→ **Records shown**:
——————

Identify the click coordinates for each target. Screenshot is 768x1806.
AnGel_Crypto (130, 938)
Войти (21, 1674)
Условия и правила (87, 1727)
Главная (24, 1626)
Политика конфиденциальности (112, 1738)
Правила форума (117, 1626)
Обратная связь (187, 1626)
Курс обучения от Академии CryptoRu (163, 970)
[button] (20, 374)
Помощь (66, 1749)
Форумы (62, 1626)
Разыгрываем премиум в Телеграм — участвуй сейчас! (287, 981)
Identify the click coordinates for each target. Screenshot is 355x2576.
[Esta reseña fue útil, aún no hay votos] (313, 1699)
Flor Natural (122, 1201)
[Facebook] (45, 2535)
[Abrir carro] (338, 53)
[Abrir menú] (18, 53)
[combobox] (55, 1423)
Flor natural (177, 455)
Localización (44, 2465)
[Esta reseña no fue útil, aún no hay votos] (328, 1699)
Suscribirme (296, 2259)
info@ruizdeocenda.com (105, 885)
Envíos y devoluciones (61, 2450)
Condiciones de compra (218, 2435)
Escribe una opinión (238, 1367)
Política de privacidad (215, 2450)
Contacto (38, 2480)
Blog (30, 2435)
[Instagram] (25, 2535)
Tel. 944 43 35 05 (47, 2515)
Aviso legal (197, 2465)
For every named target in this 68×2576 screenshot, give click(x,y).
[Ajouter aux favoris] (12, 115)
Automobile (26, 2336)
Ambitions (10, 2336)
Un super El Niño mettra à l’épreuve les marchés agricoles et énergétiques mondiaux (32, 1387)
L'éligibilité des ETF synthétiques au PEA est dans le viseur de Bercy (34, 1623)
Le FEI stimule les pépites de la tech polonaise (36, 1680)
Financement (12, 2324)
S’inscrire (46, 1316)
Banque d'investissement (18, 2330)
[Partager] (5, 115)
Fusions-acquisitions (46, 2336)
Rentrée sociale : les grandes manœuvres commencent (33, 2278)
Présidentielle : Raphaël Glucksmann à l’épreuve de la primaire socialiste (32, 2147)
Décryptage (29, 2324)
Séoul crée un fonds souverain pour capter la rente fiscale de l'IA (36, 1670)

——————

→ **What the task asks**: The line containing "Войти (21, 1674)" marks the start. Reproduce it and all lines after it through the end of the listing, exactly and alone.

→ **Expected answer**:
Войти (21, 1674)
Условия и правила (87, 1727)
Главная (24, 1626)
Политика конфиденциальности (112, 1738)
Правила форума (117, 1626)
Обратная связь (187, 1626)
Курс обучения от Академии CryptoRu (163, 970)
[button] (20, 374)
Помощь (66, 1749)
Форумы (62, 1626)
Разыгрываем премиум в Телеграм — участвуй сейчас! (287, 981)
Identify the click coordinates for each target. Screenshot is 355x2576.
[Esta reseña fue útil, aún no hay votos] (313, 1699)
Flor Natural (122, 1201)
[Facebook] (45, 2535)
[Abrir carro] (338, 53)
[Abrir menú] (18, 53)
[combobox] (55, 1423)
Flor natural (177, 455)
Localización (44, 2465)
[Esta reseña no fue útil, aún no hay votos] (328, 1699)
Suscribirme (296, 2259)
info@ruizdeocenda.com (105, 885)
Envíos y devoluciones (61, 2450)
Condiciones de compra (218, 2435)
Escribe una opinión (238, 1367)
Política de privacidad (215, 2450)
Contacto (38, 2480)
Blog (30, 2435)
[Instagram] (25, 2535)
Tel. 944 43 35 05 (47, 2515)
Aviso legal (197, 2465)
For every named target in this 68×2576 screenshot, give click(x,y).
[Ajouter aux favoris] (12, 115)
Automobile (26, 2336)
Ambitions (10, 2336)
Un super El Niño mettra à l’épreuve les marchés agricoles et énergétiques mondiaux (32, 1387)
L'éligibilité des ETF synthétiques au PEA est dans le viseur de Bercy (34, 1623)
Le FEI stimule les pépites de la tech polonaise (36, 1680)
Financement (12, 2324)
S’inscrire (46, 1316)
Banque d'investissement (18, 2330)
[Partager] (5, 115)
Fusions-acquisitions (46, 2336)
Rentrée sociale : les grandes manœuvres commencent (33, 2278)
Présidentielle : Raphaël Glucksmann à l’épreuve de la primaire socialiste (32, 2147)
Décryptage (29, 2324)
Séoul crée un fonds souverain pour capter la rente fiscale de l'IA (36, 1670)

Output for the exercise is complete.